In der Rechtssache C-212/21 P - EIB/ ClientEarth setzte sich der EuGH mit der Reichweite des NGOs gem Art 10 Aarhus-VO zustehenden Rechts auf interne Überprüfung von Verwaltungsakten nach dem Umweltrecht gegenüber Organen/Einrichtungen der Union auseinander. Der dem Urteil zugrunde liegende Fall betraf die Frage, ob der NGO ClientEarth das Recht zusteht, einen Beschluss des Verwaltungsrates der Europäischen Investitionsbank (EIB), mit dem die Finanzierung eines Biomassekraftwerkes genehmigt worden ist, überprüfen zu lassen.
Einleitend stellte der Gerichtshof klar, dass die Aarhus-VO im Sinne der Aarhus-Konvention auszulegen und der Verwaltungsrat der EIB insofern als „Organ/Einrichtung“ der Union iSd Aarhus-VO anzusehen sei. Der Begriff sei weit und funktionell auszulegen. Dies, um sicherzustellen, dass Einzelpersonen und Organisationen immer dann, wenn öffentliche Autorität ausgeübt wird, ausreichender Rechtsschutz zukommt.

Darüber hinaus sei der Beschluss des Verwaltungsrates als Verwaltungsakt – als rechtsverbindliche und außenwirksame Maßnahme des Umweltrechts zur Regelung eines Einzelfalls – zu qualifizieren. Der EuGH stellte darauf ab, dass der Beschluss, den Standpunkt, wonach das Vorhaben im Hinblick auf Umweltaspekte für eine Finanzierung in Betracht komme, endgültig festgelegt habe und deswegen außenwirksam sei, da er sich insbesondere an den Vorhabensträger richte.
Die Finanzierungsentscheidung betreffe zuletzt auch Maßnahmen des Umweltrechts. Der Begriff Umweltrecht sei weit auszulegen und umfasse jeden Rechtsakt der Union, der zur Verwirklichung der Ziele der Umweltpolitik der Union beiträgt, unabhängig seiner Rechtsgrundlage und seines Erzeugungsverfahrens. Vor diesem Hintergrund seien sowohl der Beschluss des Verwaltungsrates als auch die Regularien der EIB, die Umweltkriterien als Rahmen für die Entscheidung über die Gewährung von Förderungen zur Verwirklichung der Umweltziele der Union enthalten, als Maßnahmen des Umweltrechts zu qualifizieren. Im Ergebnis wurden damit sämtliche Voraussetzungen gem Art 10 Aarhus-VO als erfüllt angesehen.
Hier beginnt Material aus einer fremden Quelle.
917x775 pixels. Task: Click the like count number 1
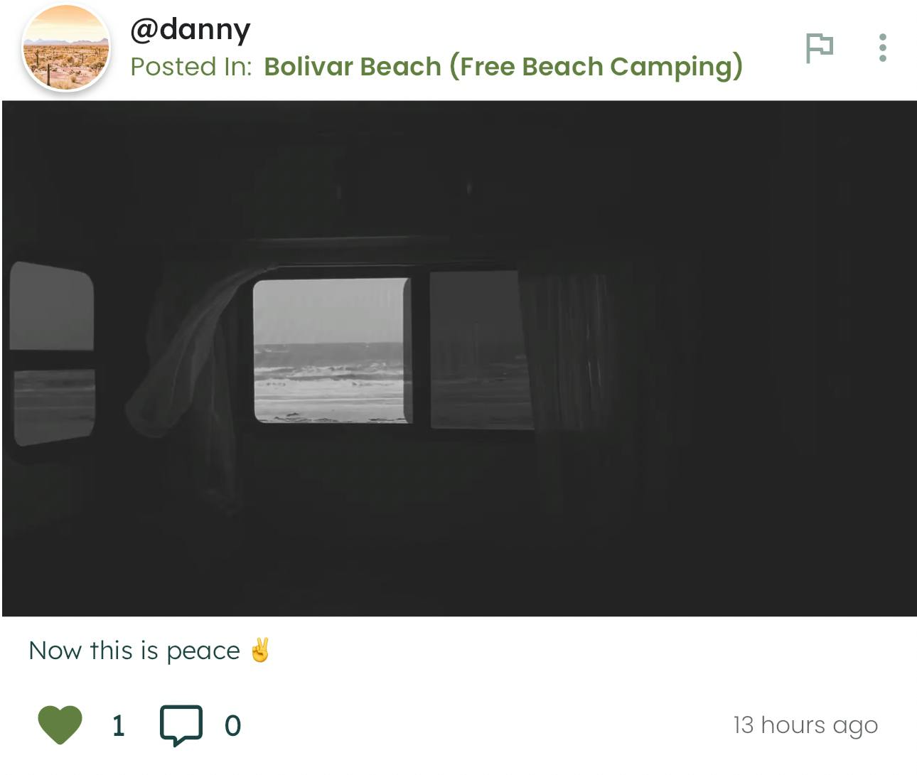(x=119, y=726)
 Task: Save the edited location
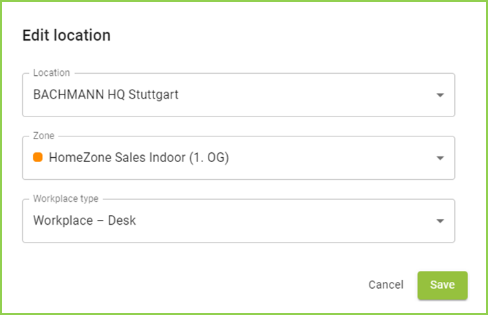click(x=442, y=285)
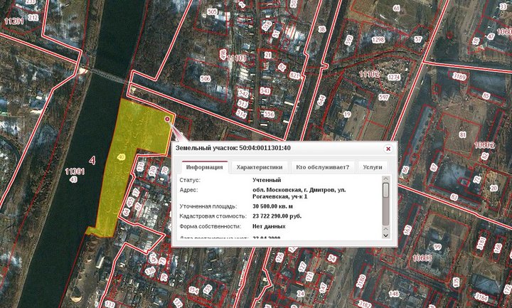Switch to the Информация tab

(204, 167)
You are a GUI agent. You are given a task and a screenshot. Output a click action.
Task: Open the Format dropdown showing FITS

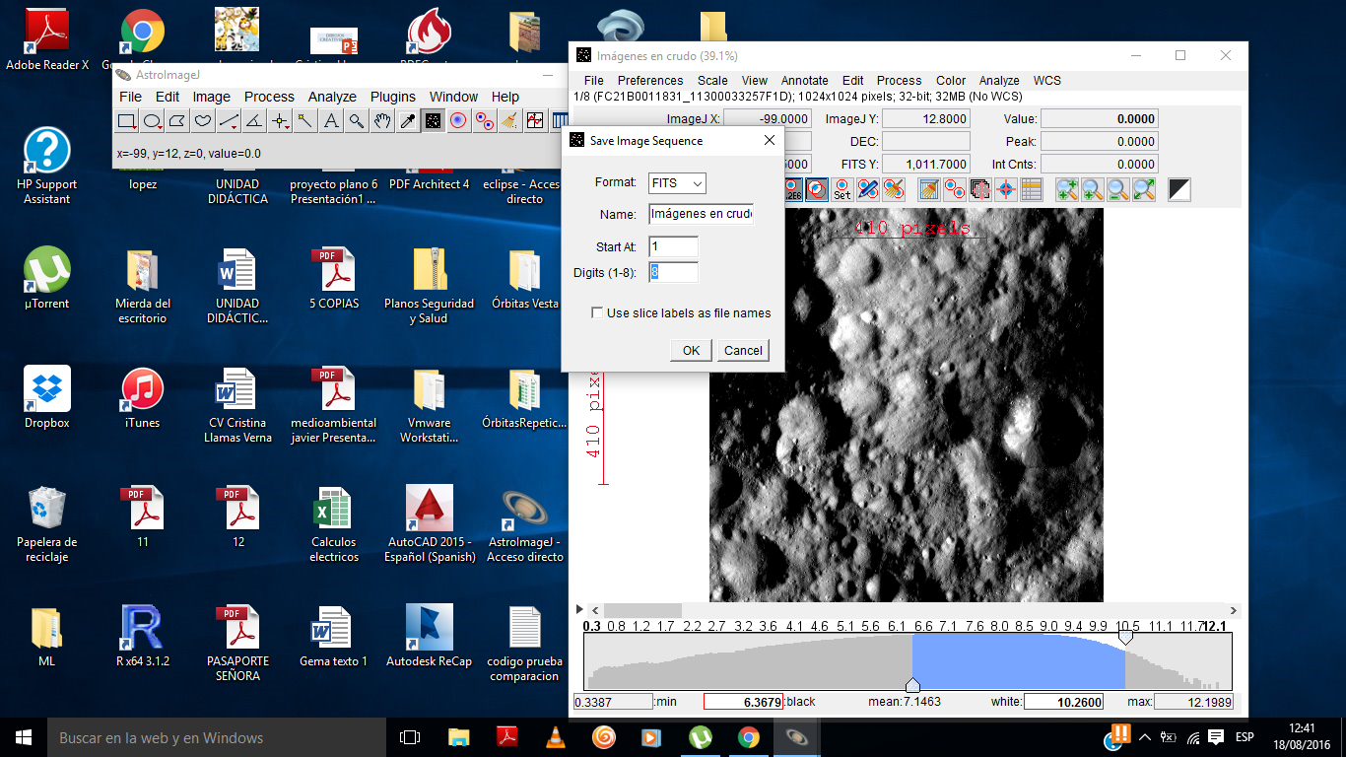point(677,183)
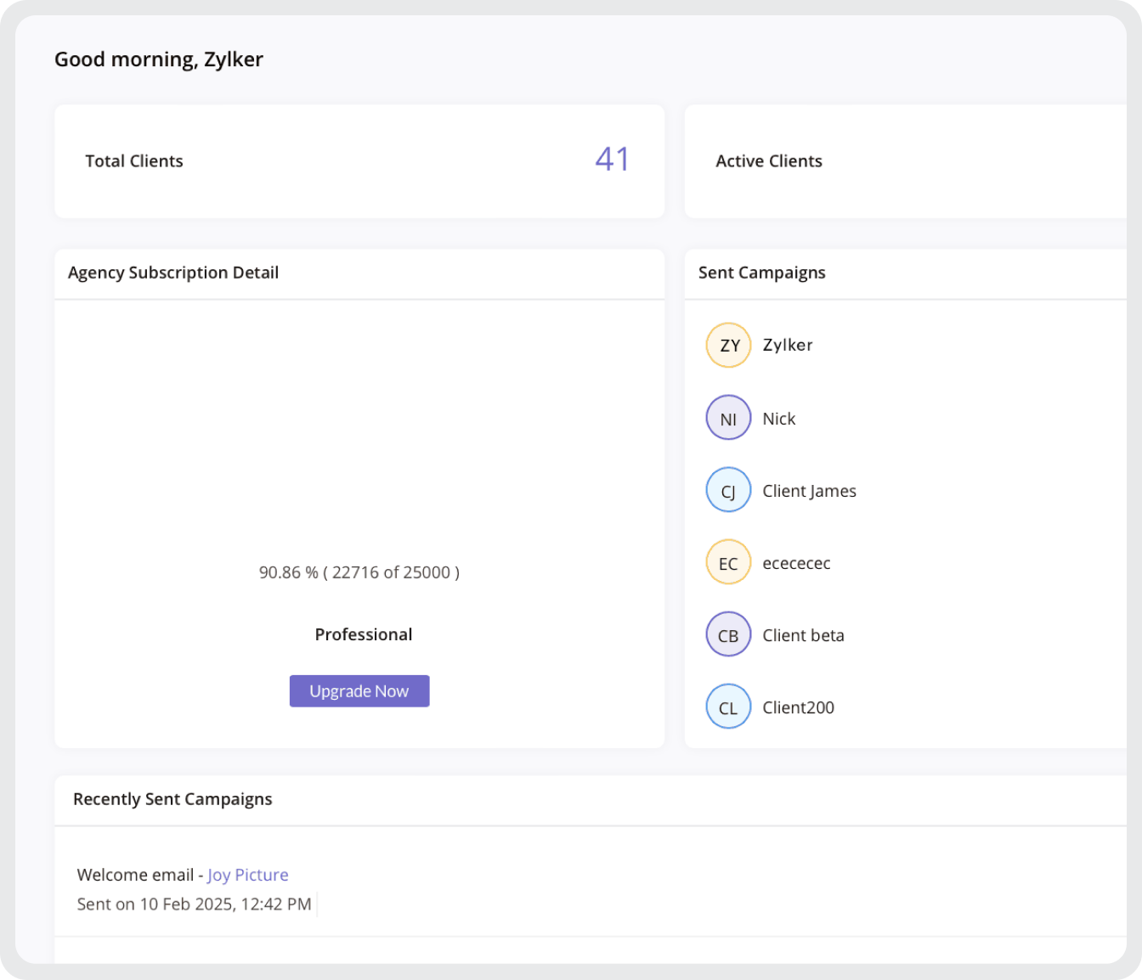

Mit dem gegenständlichen Urteil stärkt der EuGH einmal mehr die Rechte der betroffenen Öffentlichkeit. Hervorzuheben ist die weite Auslegung des Begriffs „Maßnahmen des Umweltrechts.“ Der Gerichtshof öffnet den Geltungsbereich der Aarhus-Konvention dahingehend, dass auch Finanzierungsentscheidungen, denen umweltrelevante Entscheidungskriterien zu Grunde liegen, vom Aarhus-Regelwerk umfasst sein können.